It's been a little over a month since my last visit to Disneyland, and I'm currently suffering serious withdrawal from my fuzzy friends. No, I'm not talking about the man-sized mice mascots, as much as I love Mickey and his menagerie. It is the actual animal inhabitants of Disneyland that I miss the most.
Many repeat resort visitors have an attraction that they insist on experiencing on every single visit to Disneyland. Some guests don't consider a Disney day done until they've taken a trip on Space Mountain or Peter Pan's Flight. My wife won't leave the park without at least one visit to the Enchanted Tiki Room, and I'm personally partial to a day-ending adventure with Indiana Jones. But if there is one place that I find myself more often than any other, it has to be the Big Thunder Ranch.
This hidden treasure of Frontierland, tucked along the path to Disneyland, doesn't receive the foot traffic or popular acclaim of its similarly named neighbor, the Big Thunder Mountain Railroad. Most people who stumble into it are probably hungry for barbecue at the adjoining open-air eatery, or hunting for Billy Hill and the Hillbillies at their summer home on the Festival Arena stage.
Nonetheless, the Big Thunder Ranch lands on my must-see list by virtue of its petable population. Petting zoos are a staple of regional zoos and state fairs; no matter how small your hometown, there's probably one near you. There's even a petting zoo at Walt Disney World's Animal Kingdom, though its remote location (a railroad ride is required to reach it) makes impromptu visits inconvenient.
What makes the animal encounter at Disneyland so special, aside for the meticulous theming of its surroundings, is the unexpected oasis of authenticity that it represents; in a sea of high-tech hyperstimulation, the ranch is a calm quiet refuge of reality where you can retreat and recharge.
The first animals you'll encounter upon approaching the ranch are its most famous residents. From 2005 through 2009, the Presidental turkeys “pardoned” each Thanksgiving were sent to live in a Disney park. The birds currently on display at the ranch entrance were given their reprieve by President Obama in 2009, the last year Disney participated in the tradition.

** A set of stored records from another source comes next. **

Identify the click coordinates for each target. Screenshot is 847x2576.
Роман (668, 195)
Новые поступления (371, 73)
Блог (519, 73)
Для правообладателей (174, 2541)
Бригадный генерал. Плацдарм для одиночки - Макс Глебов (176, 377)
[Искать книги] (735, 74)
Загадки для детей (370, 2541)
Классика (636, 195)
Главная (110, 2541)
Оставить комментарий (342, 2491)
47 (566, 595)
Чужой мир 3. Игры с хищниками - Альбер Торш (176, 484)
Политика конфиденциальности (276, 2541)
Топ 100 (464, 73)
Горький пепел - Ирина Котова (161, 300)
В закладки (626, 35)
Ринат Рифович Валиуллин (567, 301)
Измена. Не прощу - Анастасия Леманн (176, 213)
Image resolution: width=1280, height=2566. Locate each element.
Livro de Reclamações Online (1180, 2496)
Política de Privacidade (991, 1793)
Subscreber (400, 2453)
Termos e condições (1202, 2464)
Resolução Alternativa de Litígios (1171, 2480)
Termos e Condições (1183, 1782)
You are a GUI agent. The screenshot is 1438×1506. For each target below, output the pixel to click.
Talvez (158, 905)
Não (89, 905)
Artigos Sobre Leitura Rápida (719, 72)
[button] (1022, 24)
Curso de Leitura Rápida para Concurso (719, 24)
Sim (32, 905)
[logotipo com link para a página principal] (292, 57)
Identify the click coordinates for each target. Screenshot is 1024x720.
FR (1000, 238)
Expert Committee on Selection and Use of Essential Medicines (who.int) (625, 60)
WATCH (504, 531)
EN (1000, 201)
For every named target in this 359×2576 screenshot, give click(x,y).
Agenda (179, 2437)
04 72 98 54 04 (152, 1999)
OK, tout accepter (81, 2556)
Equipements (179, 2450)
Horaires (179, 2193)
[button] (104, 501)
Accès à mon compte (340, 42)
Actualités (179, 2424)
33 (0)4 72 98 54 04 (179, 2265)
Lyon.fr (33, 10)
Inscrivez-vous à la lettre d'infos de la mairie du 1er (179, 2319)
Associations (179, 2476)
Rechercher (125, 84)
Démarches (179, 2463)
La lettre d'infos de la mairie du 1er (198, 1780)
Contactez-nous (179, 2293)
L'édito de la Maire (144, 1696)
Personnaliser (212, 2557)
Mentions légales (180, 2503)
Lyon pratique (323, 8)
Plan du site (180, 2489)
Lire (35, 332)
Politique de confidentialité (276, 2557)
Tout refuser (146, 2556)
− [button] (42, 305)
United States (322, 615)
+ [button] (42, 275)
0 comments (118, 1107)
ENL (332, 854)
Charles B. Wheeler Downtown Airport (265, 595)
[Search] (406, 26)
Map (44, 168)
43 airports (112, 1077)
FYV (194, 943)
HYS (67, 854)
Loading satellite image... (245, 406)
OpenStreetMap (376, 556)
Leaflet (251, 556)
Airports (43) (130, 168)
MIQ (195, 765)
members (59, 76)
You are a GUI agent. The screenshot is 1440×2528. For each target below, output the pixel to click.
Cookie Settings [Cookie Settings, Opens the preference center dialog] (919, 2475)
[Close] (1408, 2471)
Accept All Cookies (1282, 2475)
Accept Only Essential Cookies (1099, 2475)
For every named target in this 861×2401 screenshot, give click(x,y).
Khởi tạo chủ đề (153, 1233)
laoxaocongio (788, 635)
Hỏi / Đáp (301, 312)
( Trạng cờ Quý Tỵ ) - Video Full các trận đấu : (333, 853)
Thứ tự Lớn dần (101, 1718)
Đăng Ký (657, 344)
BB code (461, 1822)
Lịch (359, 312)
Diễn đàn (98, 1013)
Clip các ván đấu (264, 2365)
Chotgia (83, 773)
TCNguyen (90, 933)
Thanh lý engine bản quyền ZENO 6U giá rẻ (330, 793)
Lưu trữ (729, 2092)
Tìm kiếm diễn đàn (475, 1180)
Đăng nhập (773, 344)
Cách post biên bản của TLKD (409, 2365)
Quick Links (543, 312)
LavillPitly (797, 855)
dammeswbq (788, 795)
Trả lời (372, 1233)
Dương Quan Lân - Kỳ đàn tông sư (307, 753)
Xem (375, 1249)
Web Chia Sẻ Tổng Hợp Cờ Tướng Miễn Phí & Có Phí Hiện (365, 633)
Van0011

Once inside Big Thunder Ranch's fence, you'll find stalls to your left that are usually occupied by donkeys and cows. Between the stalls stands Miss Chris's Cabin, a lovely little log shack in which to cool off and admire some of Walt Disney's equestrian memorabilia. This area is especially attractive during the Halloween season, when skilled pumpkin carvers decorate the yard with their ornate creations. During Christmastime, Santa holds court here, posing for photos.
On your right as you enter is the heart of Big Thunder Ranch, the pigmy goat pen. Goats may have a reputation as smelly, aggressive can-eaters, but the ones that live at Disneyland are amiable, affectionate, and (for the most part) inoffensively odiferous.
There are almost always at least a half dozen of the pint-sized creatures waddling around, clambering on wooden barrels or napping in the afternoon sun, and all acquiesce easily to a scratching beneath their bearded chins. Each goat has its own identification collar (most are named after Disney cartoon characters) and the employees are quick to point out their individual quirks.
Though all the goats are adorable, My favorite pair by far are “Lilo” and “Stitch,” twin brother and sister with unmistakable pale-blue eyes.
You should be aware that the animals go to bed by dusk, so the Ranch ends operations in late afternoon, well before the rest of the park closes. It goes without saying that you shouldn't feed anything to these animals (they are provided with balanced diets by their Disneyland keepers) and always closely supervise your kids as they interact, as much for the animals' safety than your chidren's.
Be certain to make use of the sanitation station on your way out; the hand washing instructions may seem like overkill to adults, but they can be an opportunity for discussing hygiene habits with children.
In recent years, rumors have made the rounds regarding Big Thunder Ranch complex being razed and replaced by a massive new attraction. That would make economic sense, since it is one of the last under-utilized locations left within the perimeter of Disneyland park.
It would be a terrible shame, however, if Disneyland's most lovable residents were permanently displaced. Here's hoping that no matter what happens in the future, my four-legged friends will be around for years to come, making the Happiest Place on Earth a little happier…and hairier.
All photos by Seth Kubersky unless otherwise noted.